Written instruction
Will you copy out every one of the rows below again, word for word and line for line, changing nothing?

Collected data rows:

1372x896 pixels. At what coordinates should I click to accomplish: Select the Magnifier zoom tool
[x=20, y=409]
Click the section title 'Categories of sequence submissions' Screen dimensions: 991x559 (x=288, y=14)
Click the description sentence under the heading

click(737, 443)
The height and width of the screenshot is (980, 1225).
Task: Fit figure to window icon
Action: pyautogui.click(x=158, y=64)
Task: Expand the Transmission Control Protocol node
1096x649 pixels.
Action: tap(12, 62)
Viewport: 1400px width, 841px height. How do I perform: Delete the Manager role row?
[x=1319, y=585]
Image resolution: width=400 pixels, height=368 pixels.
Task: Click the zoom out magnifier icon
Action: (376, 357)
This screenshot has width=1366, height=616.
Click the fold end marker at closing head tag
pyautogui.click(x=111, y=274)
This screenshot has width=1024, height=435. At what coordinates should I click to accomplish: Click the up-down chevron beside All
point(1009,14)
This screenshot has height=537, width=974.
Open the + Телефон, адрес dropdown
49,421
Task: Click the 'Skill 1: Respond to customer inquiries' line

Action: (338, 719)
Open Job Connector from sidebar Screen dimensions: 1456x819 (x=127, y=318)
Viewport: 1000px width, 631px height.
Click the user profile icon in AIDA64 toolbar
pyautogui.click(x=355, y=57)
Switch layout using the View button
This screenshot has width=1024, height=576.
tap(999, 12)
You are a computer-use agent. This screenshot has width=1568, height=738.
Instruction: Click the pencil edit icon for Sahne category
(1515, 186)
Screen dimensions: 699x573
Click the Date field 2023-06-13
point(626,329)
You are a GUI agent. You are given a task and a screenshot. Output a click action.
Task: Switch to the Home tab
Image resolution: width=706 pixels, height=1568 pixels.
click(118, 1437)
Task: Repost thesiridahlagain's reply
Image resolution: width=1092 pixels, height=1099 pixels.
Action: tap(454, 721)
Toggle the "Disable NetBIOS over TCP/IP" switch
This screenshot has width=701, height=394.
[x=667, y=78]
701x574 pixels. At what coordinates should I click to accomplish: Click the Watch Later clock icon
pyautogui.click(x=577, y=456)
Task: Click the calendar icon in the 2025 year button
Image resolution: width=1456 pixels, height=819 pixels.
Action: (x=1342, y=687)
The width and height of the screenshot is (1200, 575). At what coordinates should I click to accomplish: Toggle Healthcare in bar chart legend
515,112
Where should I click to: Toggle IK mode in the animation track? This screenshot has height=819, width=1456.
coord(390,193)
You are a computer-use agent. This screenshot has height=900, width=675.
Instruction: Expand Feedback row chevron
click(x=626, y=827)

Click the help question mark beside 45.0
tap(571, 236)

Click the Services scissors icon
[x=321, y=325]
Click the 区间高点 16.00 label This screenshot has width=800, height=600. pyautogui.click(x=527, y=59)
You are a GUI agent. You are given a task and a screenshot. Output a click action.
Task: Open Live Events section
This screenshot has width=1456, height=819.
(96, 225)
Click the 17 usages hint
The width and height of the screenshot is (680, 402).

Output of the exercise
1372x896 pixels. At what coordinates should I click to accomplish: Select the Magnifier zoom tool
[x=20, y=409]
Click the section title 'Categories of sequence submissions' Screen dimensions: 991x559 (x=288, y=14)
Click the description sentence under the heading

click(737, 443)
The height and width of the screenshot is (980, 1225).
Task: Fit figure to window icon
Action: pyautogui.click(x=158, y=64)
Task: Expand the Transmission Control Protocol node
1096x649 pixels.
Action: tap(12, 62)
Viewport: 1400px width, 841px height. How do I perform: Delete the Manager role row?
[x=1319, y=585]
Image resolution: width=400 pixels, height=368 pixels.
Task: Click the zoom out magnifier icon
Action: (376, 357)
This screenshot has width=1366, height=616.
Click the fold end marker at closing head tag
pyautogui.click(x=111, y=274)
This screenshot has width=1024, height=435. At what coordinates should I click to accomplish: Click the up-down chevron beside All
point(1009,14)
This screenshot has height=537, width=974.
Open the + Телефон, адрес dropdown
49,421
Task: Click the 'Skill 1: Respond to customer inquiries' line

Action: (338, 719)
Open Job Connector from sidebar Screen dimensions: 1456x819 (x=127, y=318)
Viewport: 1000px width, 631px height.
Click the user profile icon in AIDA64 toolbar
pyautogui.click(x=355, y=57)
Switch layout using the View button
This screenshot has width=1024, height=576.
tap(999, 12)
You are a computer-use agent. This screenshot has width=1568, height=738.
Instruction: Click the pencil edit icon for Sahne category
(1515, 186)
Screen dimensions: 699x573
Click the Date field 2023-06-13
point(626,329)
You are a GUI agent. You are given a task and a screenshot. Output a click action.
Task: Switch to the Home tab
Image resolution: width=706 pixels, height=1568 pixels.
click(118, 1437)
Task: Repost thesiridahlagain's reply
Image resolution: width=1092 pixels, height=1099 pixels.
Action: tap(454, 721)
Toggle the "Disable NetBIOS over TCP/IP" switch
This screenshot has width=701, height=394.
[x=667, y=78]
701x574 pixels. At what coordinates should I click to accomplish: Click the Watch Later clock icon
pyautogui.click(x=577, y=456)
Task: Click the calendar icon in the 2025 year button
Image resolution: width=1456 pixels, height=819 pixels.
Action: (x=1342, y=687)
The width and height of the screenshot is (1200, 575). At what coordinates should I click to accomplish: Toggle Healthcare in bar chart legend
515,112
Where should I click to: Toggle IK mode in the animation track? This screenshot has height=819, width=1456.
coord(390,193)
You are a computer-use agent. This screenshot has height=900, width=675.
Instruction: Expand Feedback row chevron
click(x=626, y=827)

Click the help question mark beside 45.0
tap(571, 236)

Click the Services scissors icon
[x=321, y=325]
Click the 区间高点 16.00 label This screenshot has width=800, height=600. pyautogui.click(x=527, y=59)
You are a GUI agent. You are given a task and a screenshot. Output a click action.
Task: Open Live Events section
This screenshot has width=1456, height=819.
(96, 225)
Click the 17 usages hint
The width and height of the screenshot is (680, 402).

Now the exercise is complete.